↓

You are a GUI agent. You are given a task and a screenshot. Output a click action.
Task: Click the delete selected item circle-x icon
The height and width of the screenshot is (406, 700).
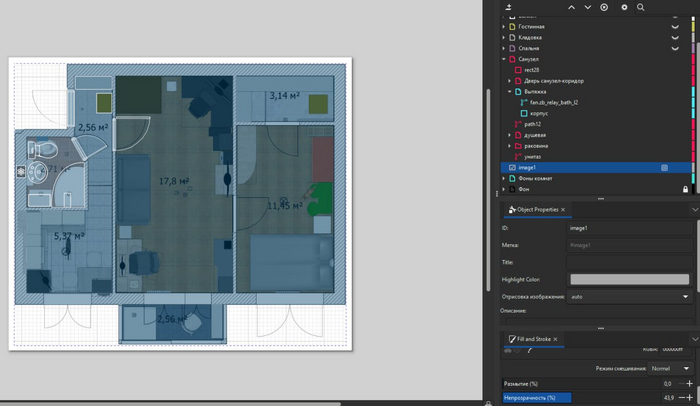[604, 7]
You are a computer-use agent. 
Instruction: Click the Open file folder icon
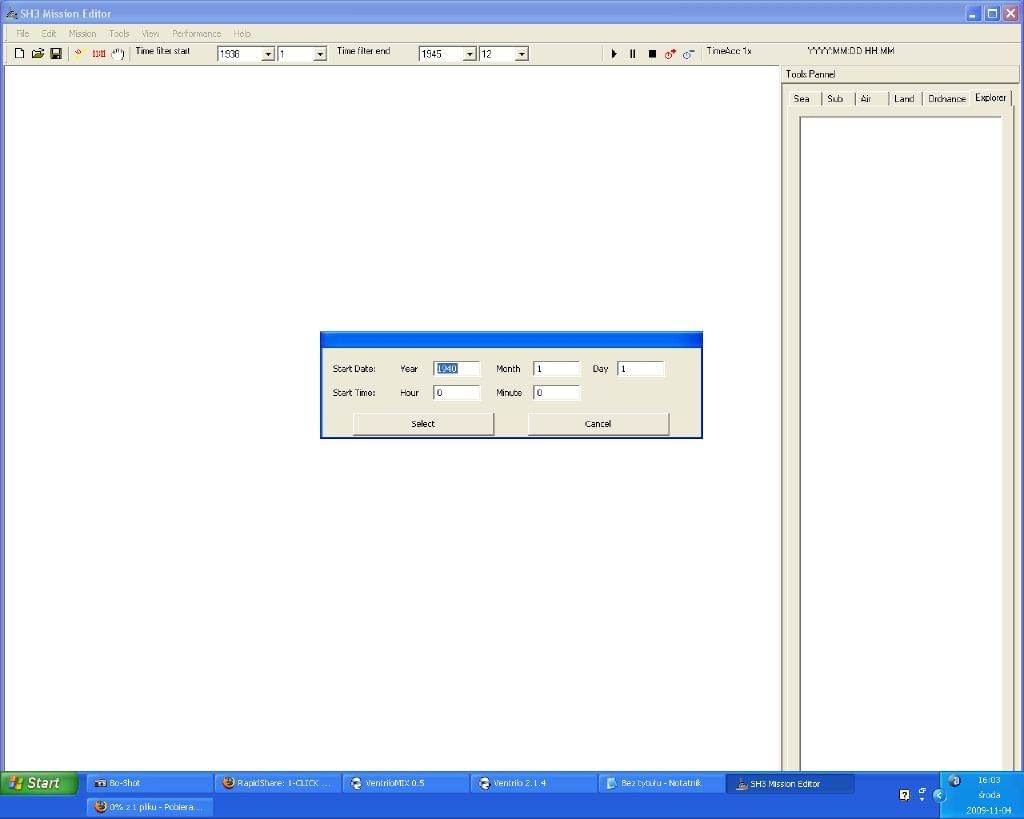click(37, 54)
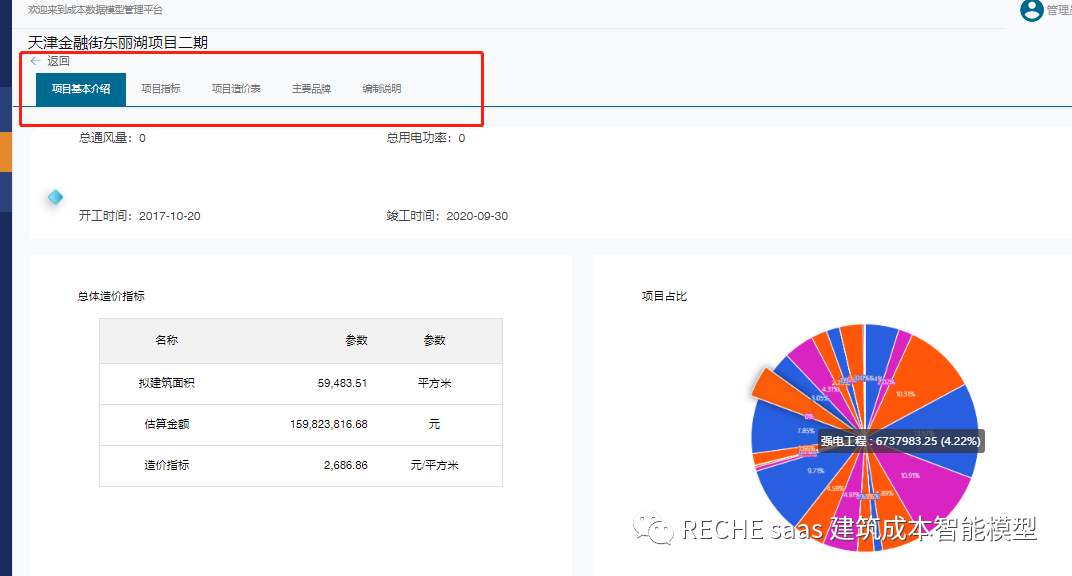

↑

**What to work on**
Determine how many lines of the items above contain the string "screenshot", treating uppercase and lowercase letters as distinct. Reply with the number alone.

**Solution to the problem**
2